## Goal
Pick out every line of the data below that contains the string "title", treating uppercase and lowercase letters as different.

## Excerpted data

★ ★ ★ ★

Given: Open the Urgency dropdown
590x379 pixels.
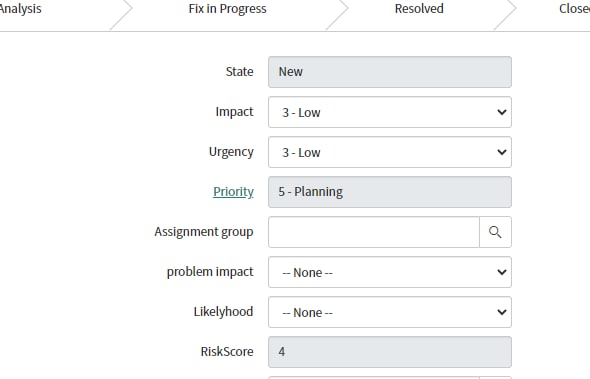Looking at the screenshot, I should click(x=390, y=152).
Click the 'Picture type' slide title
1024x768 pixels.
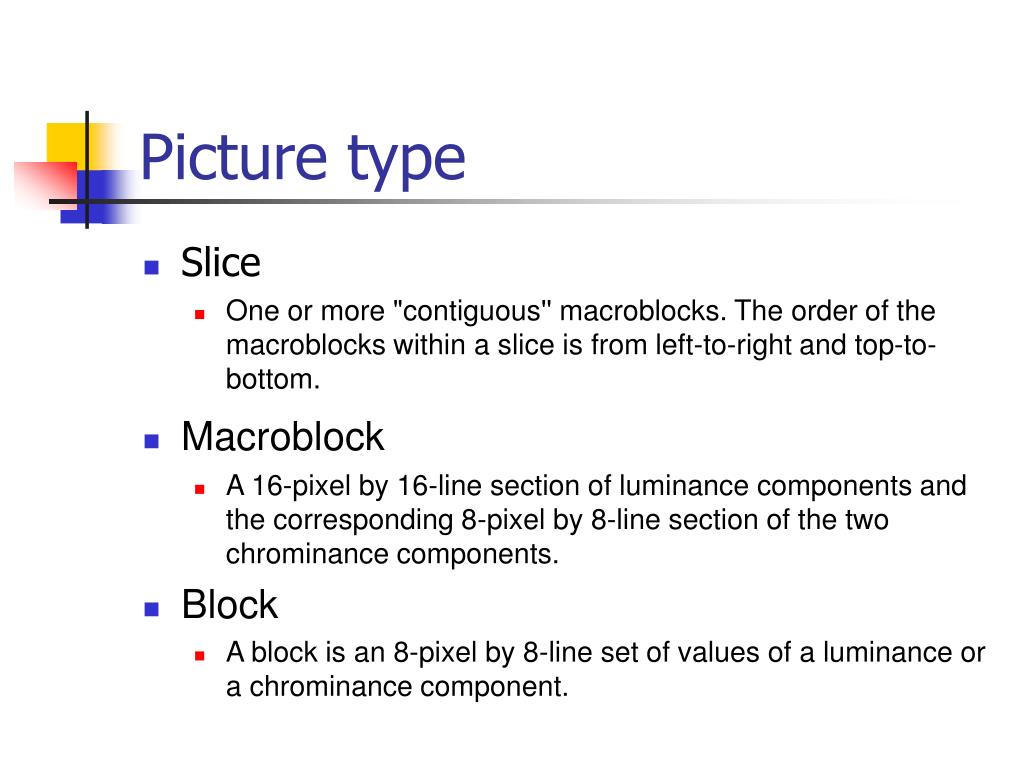click(x=302, y=159)
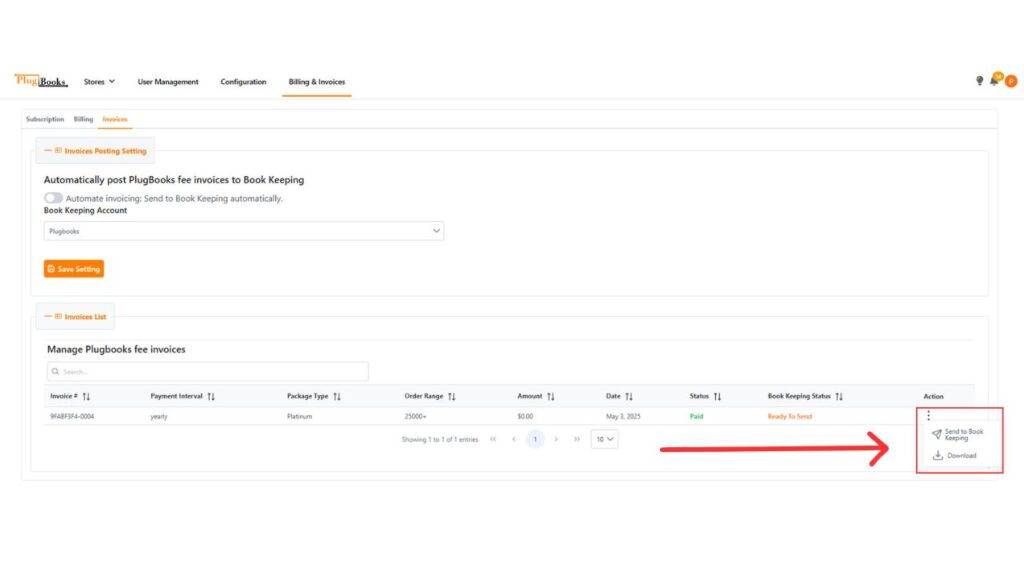Open the three-dot action menu for the invoice

[x=929, y=415]
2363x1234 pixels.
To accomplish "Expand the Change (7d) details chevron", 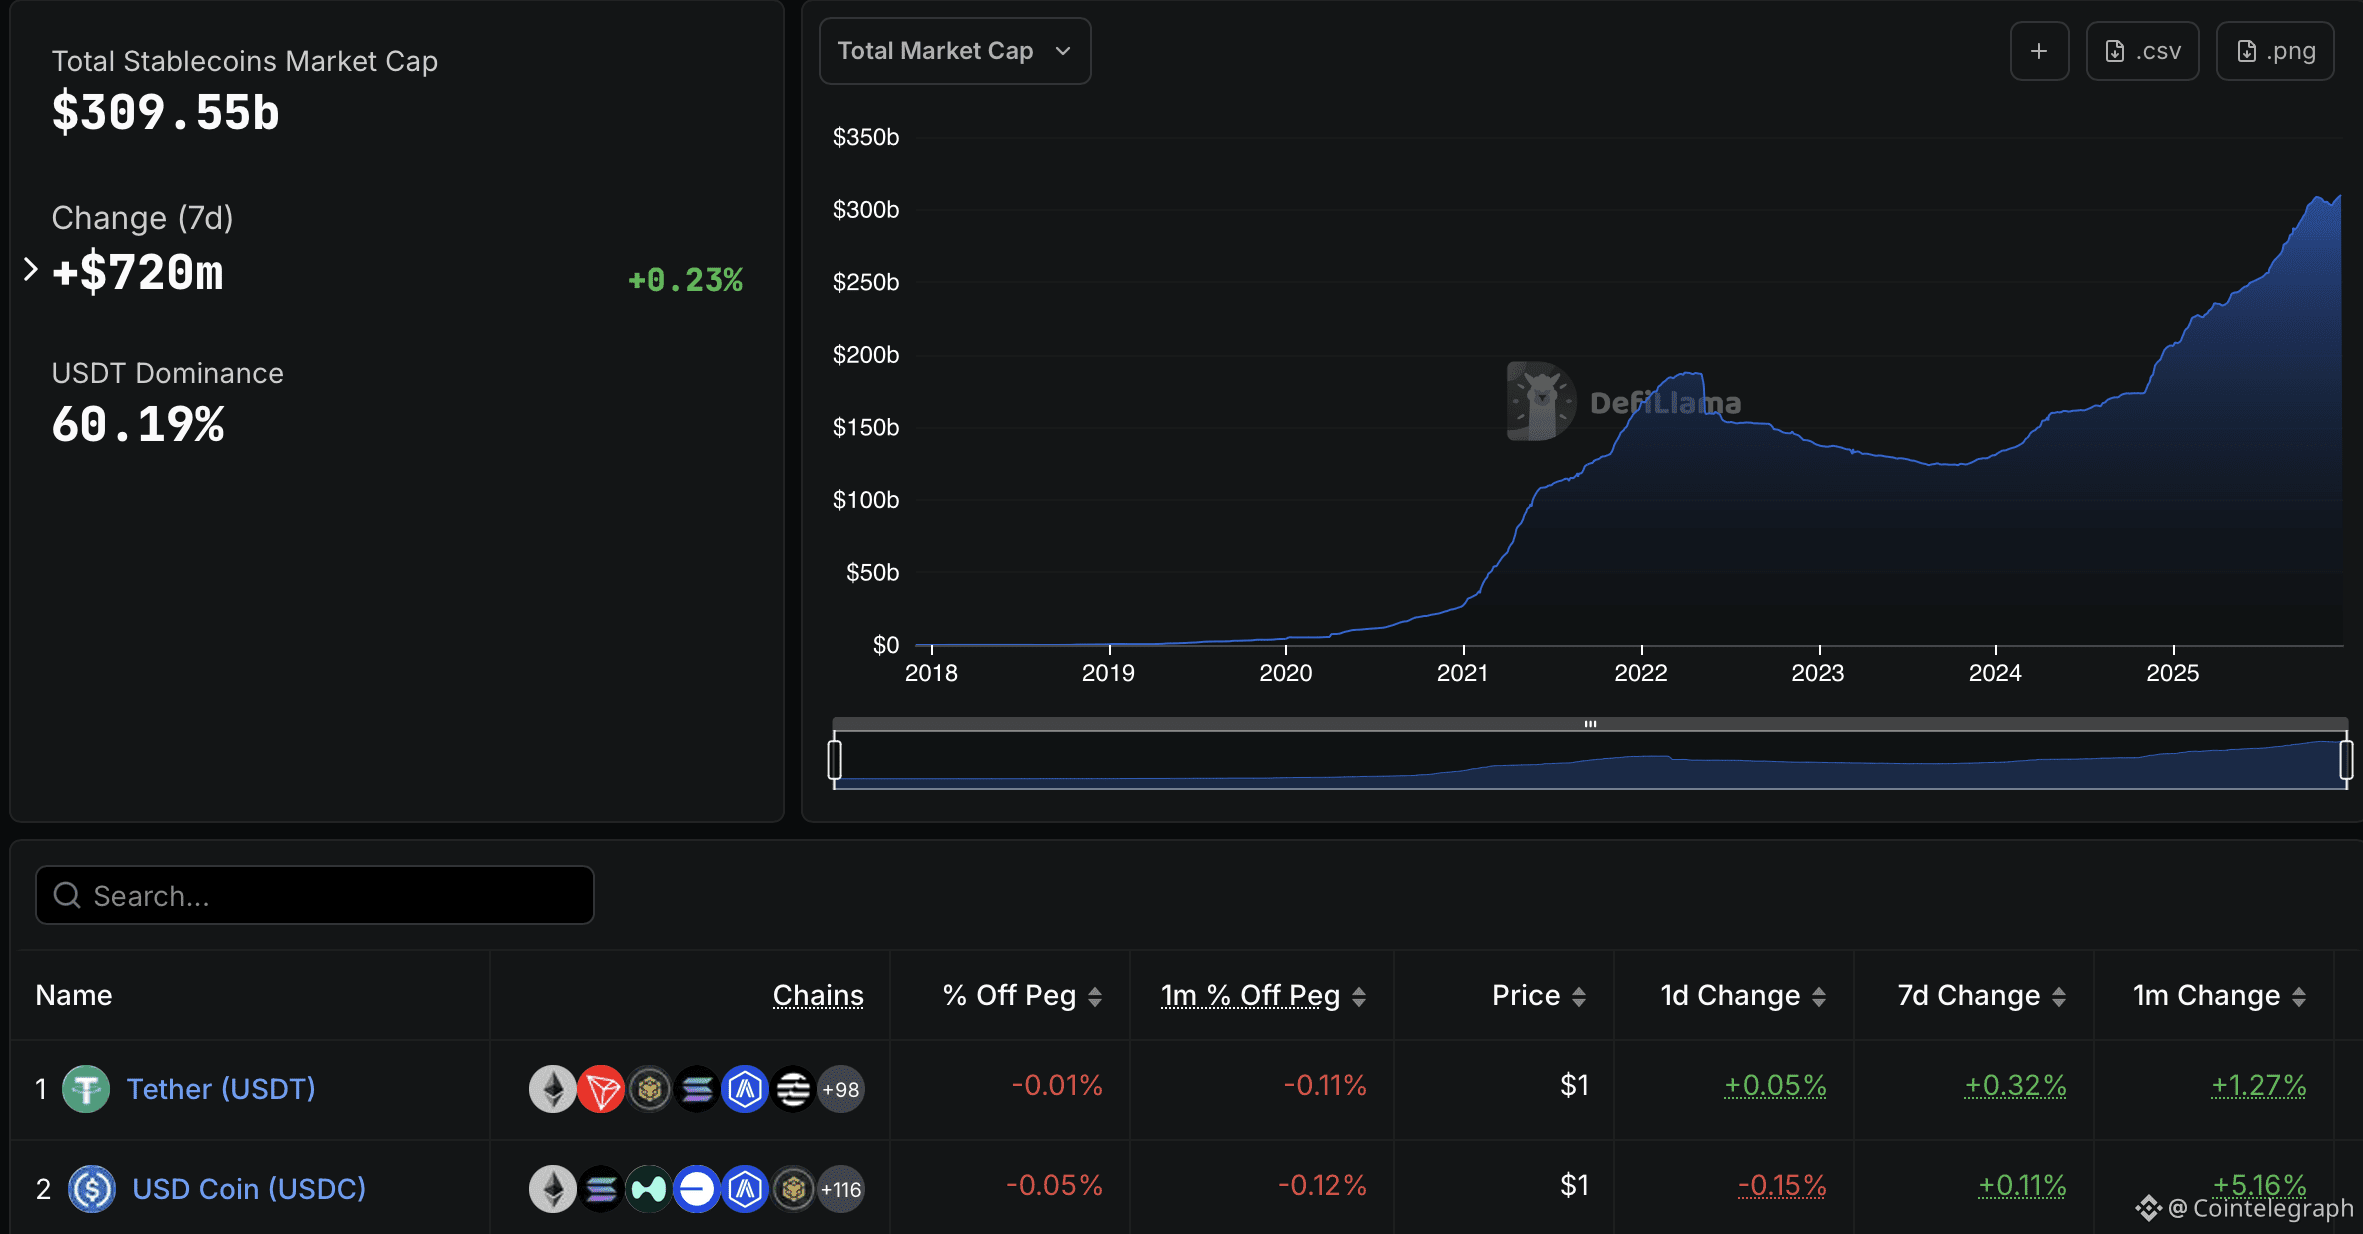I will pyautogui.click(x=31, y=269).
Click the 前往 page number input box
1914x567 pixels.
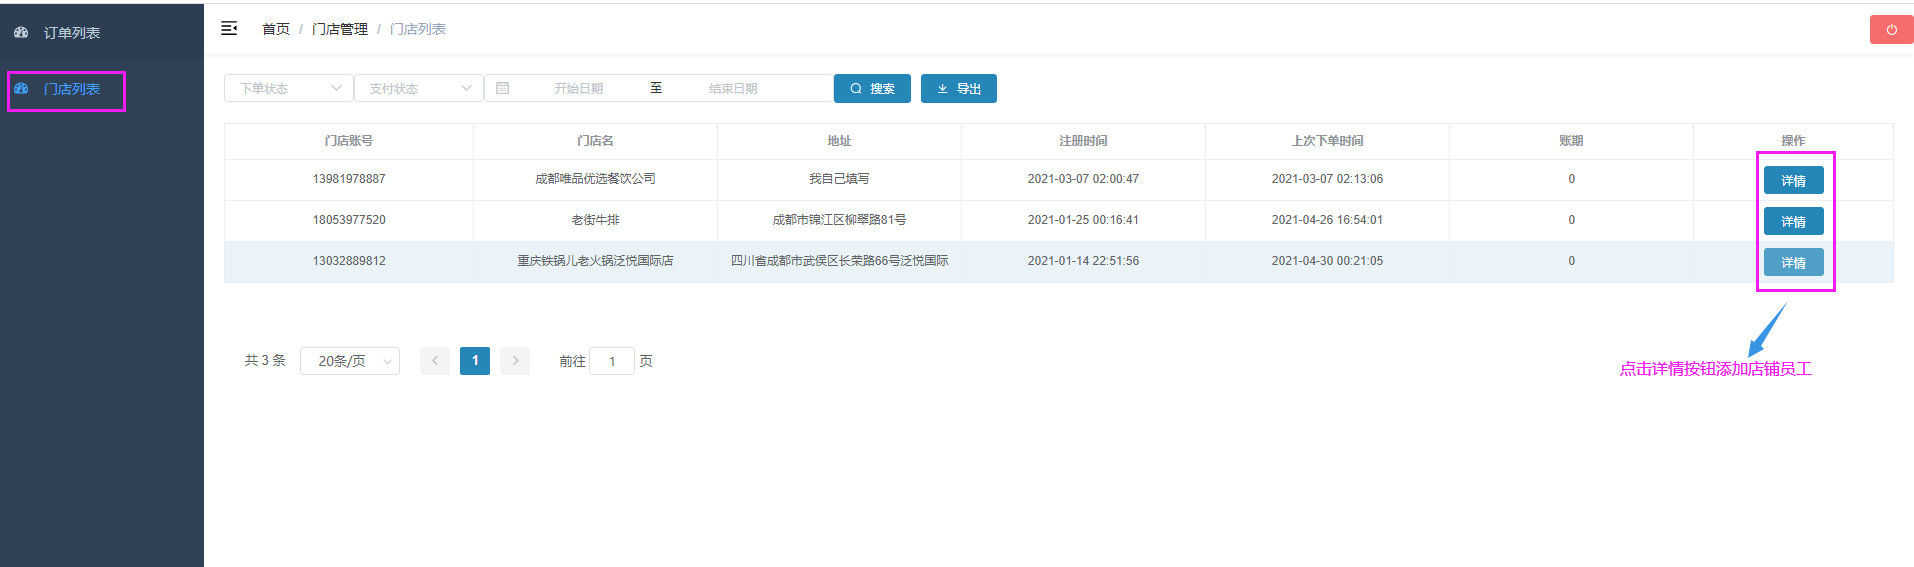pos(612,361)
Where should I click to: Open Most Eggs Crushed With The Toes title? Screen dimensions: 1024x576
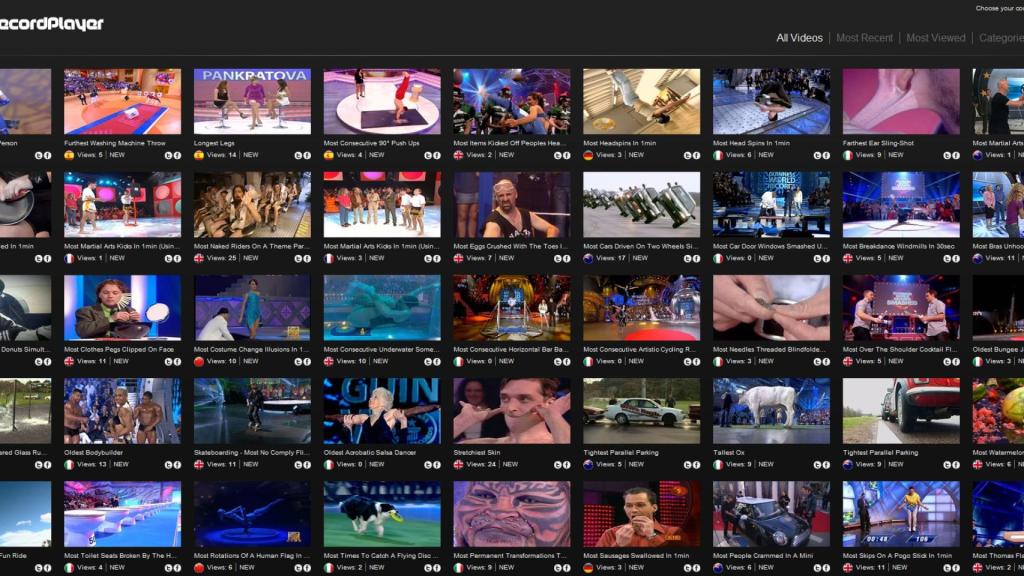511,246
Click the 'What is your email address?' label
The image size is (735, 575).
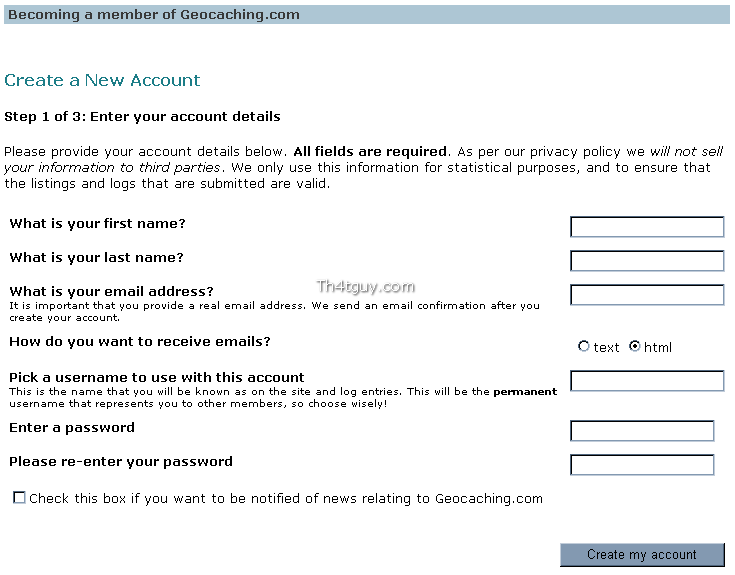[111, 292]
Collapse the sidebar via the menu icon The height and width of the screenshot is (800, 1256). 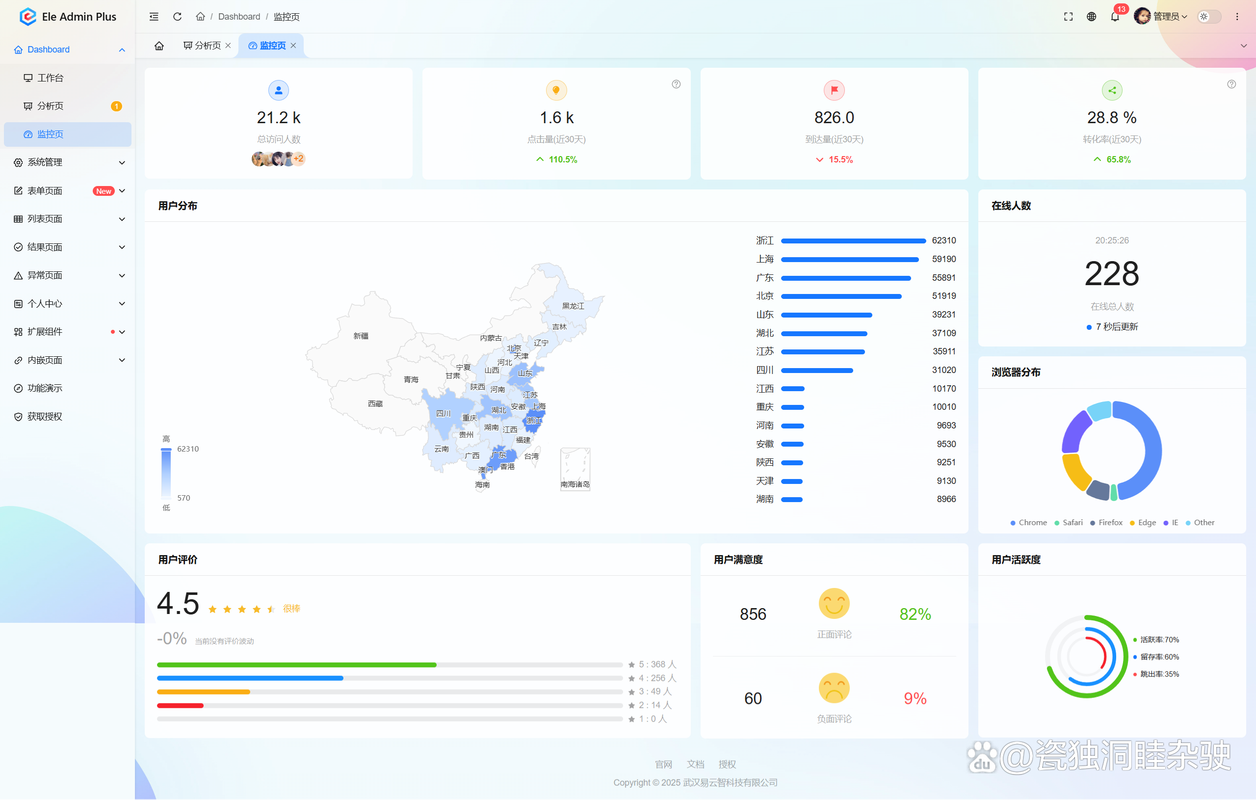(x=153, y=16)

★ ★ ★ ★

## Task solution
Click the 'Picture type' slide title
Where should I click to: Open Most Eggs Crushed With The Toes title? Screen dimensions: 1024x576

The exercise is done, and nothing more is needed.